Sie mischen in Ihren Klavierabenden ja gerne Werke verschiedener Komponisten ineinander und schaffen damit produktive Verwirrung: Werden Sie dies auch bei diesem Beethoven-Abend machen, also alle Sonaten durcheinandermischen?

Das hab ich nicht vor! Die Stücke stehen ja tatsächlich für sich. Das wird also ein ganz langweiliger, stereotyper Beethoven-Abend (lacht).

Sie spielen Solo-Abende, Duo-Programme mit Ihrer Frau, machen viel Kammermusik und spielen Klavierkonzerte mit Orchester: Was davon ist Ihnen am liebsten?

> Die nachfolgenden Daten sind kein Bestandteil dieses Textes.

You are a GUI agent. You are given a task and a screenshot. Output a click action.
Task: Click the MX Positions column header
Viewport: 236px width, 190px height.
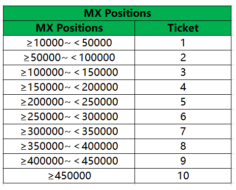coord(69,28)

Oh je. Ich mach das ja alles, weil mir all dies Spaß macht. Für mich ist eine gewisse Durchmischung schön. Kammermusik ist einfach toll, wenn man Leute auf der Bühne hat, mit denen man auf einen gemeinsamen Nenner kommt und sich intuitiv versteht. Das ist was ganz Kostbares. Ich hab es sehr spät kennen und dann ganz fest lieben gelernt. Ein Solo-Abend ist eine ganz große Herausforderung, weil es niemanden gibt, auf den man Verantwortung abwälzen kann: Das ist eigentlich das Härteste, weil jede Entscheidung, die man trifft, sich auswirkt. Das gibt es eigentlich auch nur bei uns Pianisten. Im Idealfall spüre ich da das Publikum sehr stark.

Im April kommt Ihre neue CD mit der „musica ricercata“ von Györgi Ligeti und Beethovens „Bagatellen“. Das würde man jetzt nicht auf einer CD zusammen vermuten.

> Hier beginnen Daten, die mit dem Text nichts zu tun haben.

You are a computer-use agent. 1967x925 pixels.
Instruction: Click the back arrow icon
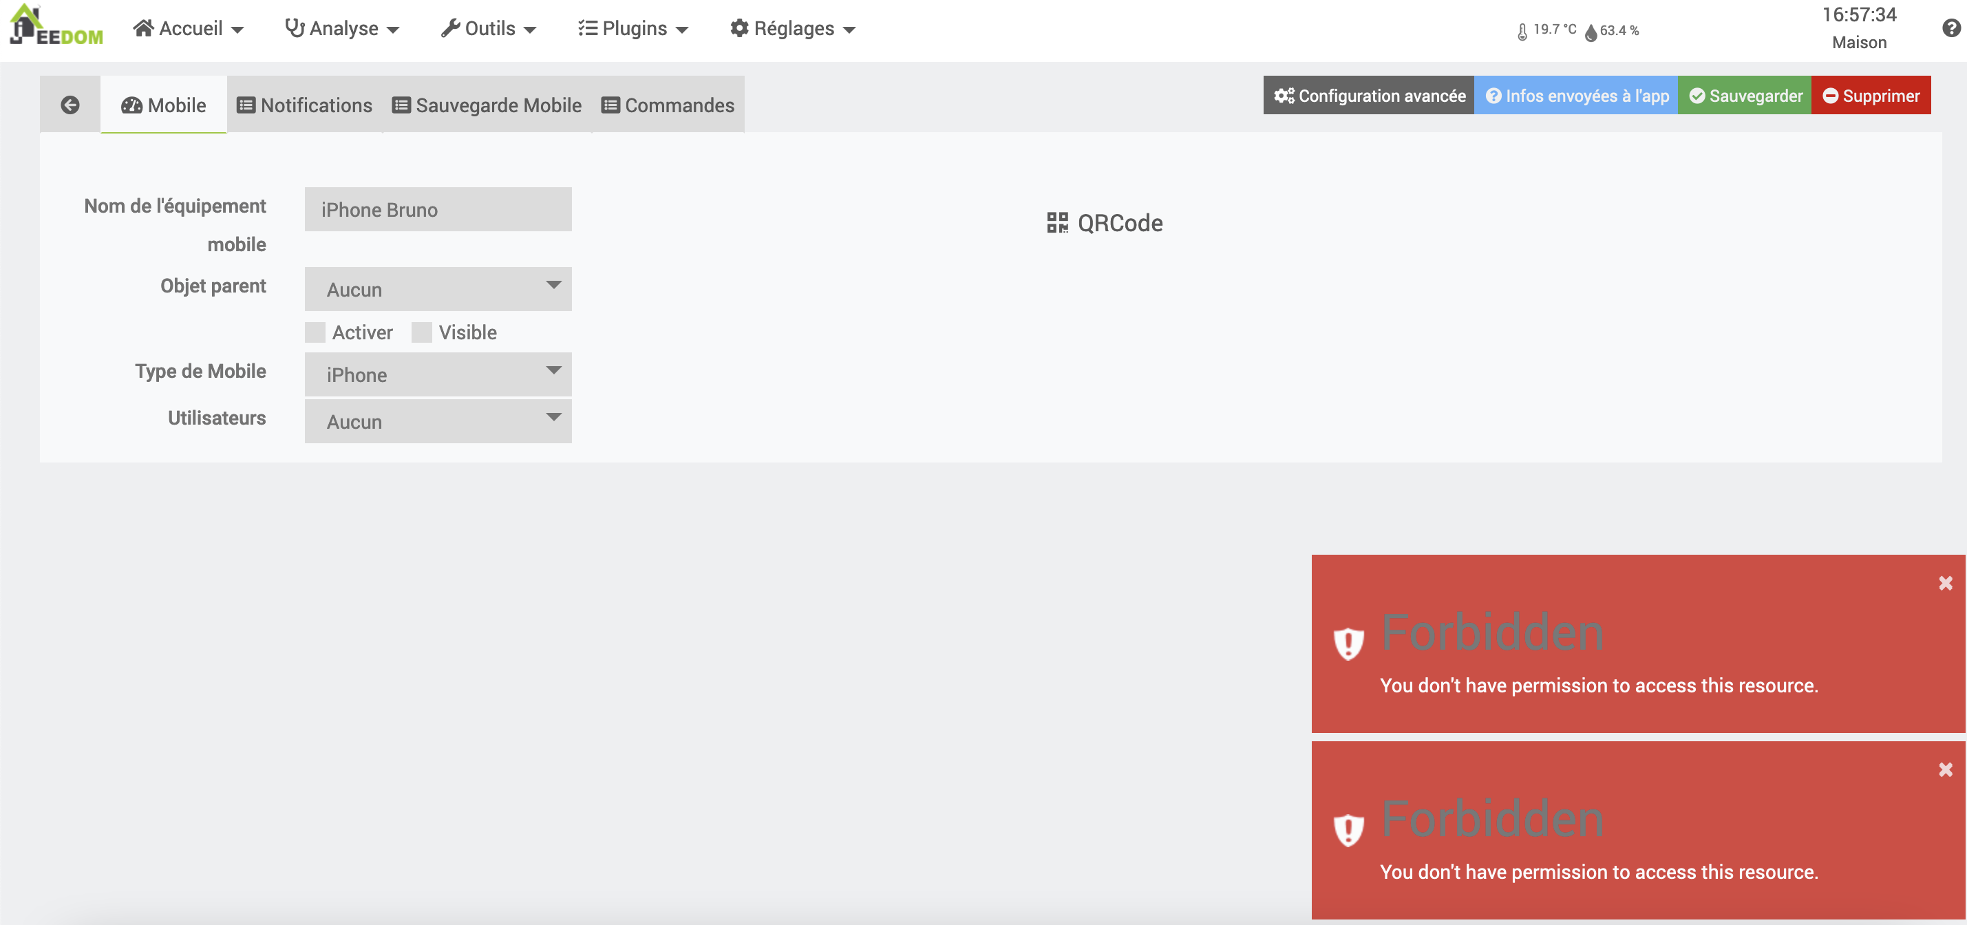pyautogui.click(x=69, y=105)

Die „musica ricercata“ sind im Grunde genommen ja auch Bagatellen, das ist Musik, die in der Knappheit der Aussage sich schon auch auf diese späten Beethoven-Werke bezieht. Beethoven hat am Schluss einfach so visionär komponiert, dass man seine Werke ganz problemlos zu einem Stück aus den 1950er-Jahren setzen kann. Ich hab auf dieser CD tatsächlich die elf Bagatellen op. 119 und die „musica ricercata“ abwechselnd eingespielt, da werde ich versuchen, möglichst viel der von Ihnen angesprochenen „produktiven Verwirrung“ zu stiften. Und schauen, wo ein spontaner Dialog über Jahrhunderte entsteht.

Was oder wen spielen Sie überhaupt am liebsten, wenn Sie so vor sich hinspielen? Wer ist Ihr absoluter Lieblingskomponist?

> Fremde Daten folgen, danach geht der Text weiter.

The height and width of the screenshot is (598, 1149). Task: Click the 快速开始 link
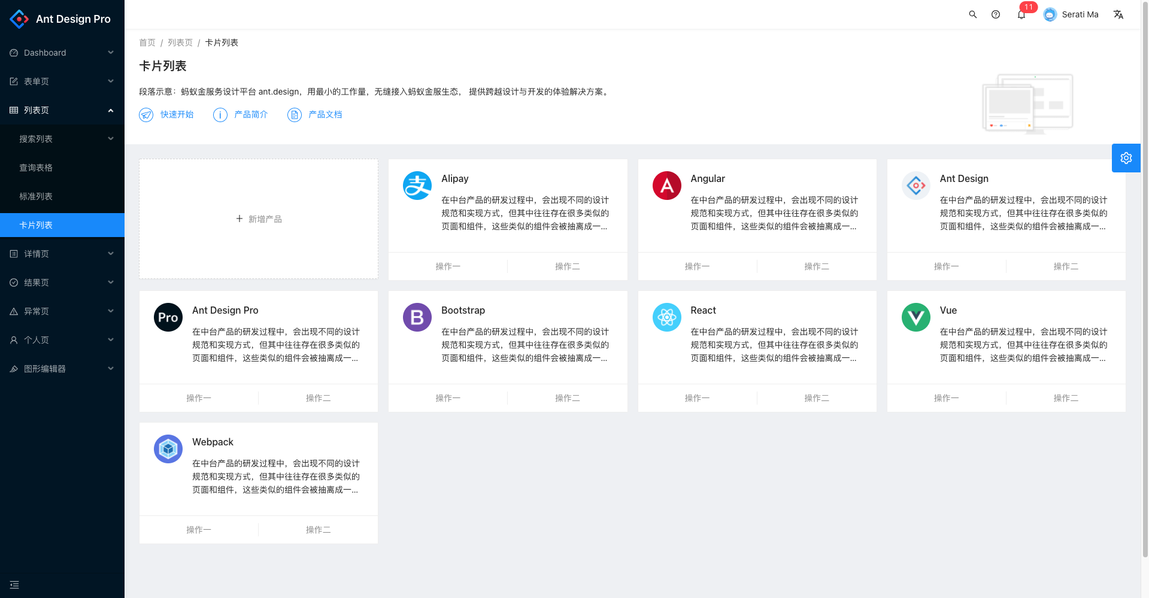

Ich spiele eigentlich nicht vor mich hin. Wenn ich mich entscheiden müsste, würde wahrscheinlich eine Top-Five-Gruppe rauskommen. Letzten Endes sind das Bach, Mozart, Beethoven, Schubert – und da müsste ich überlegen, wen ich noch dazu nehme. Diese Entscheidung würde man ja nicht nur aufgrund der Schönheit der Musik machen, sondern auf Grund des Gefühls, dass man dieser Musik noch ganz viel schuldig ist. Alfred Brendel hat mir gesagt, nachdem er aufgehört hat zu spielen, dass er jetzt erst das Gefühl hat bei manchen langsamen Beethoven-Sätzen, dass er die jetzt richtig spielen kann. So leben wir Pianisten in einer Art glücklichen Verzweiflung mit dieser Musik.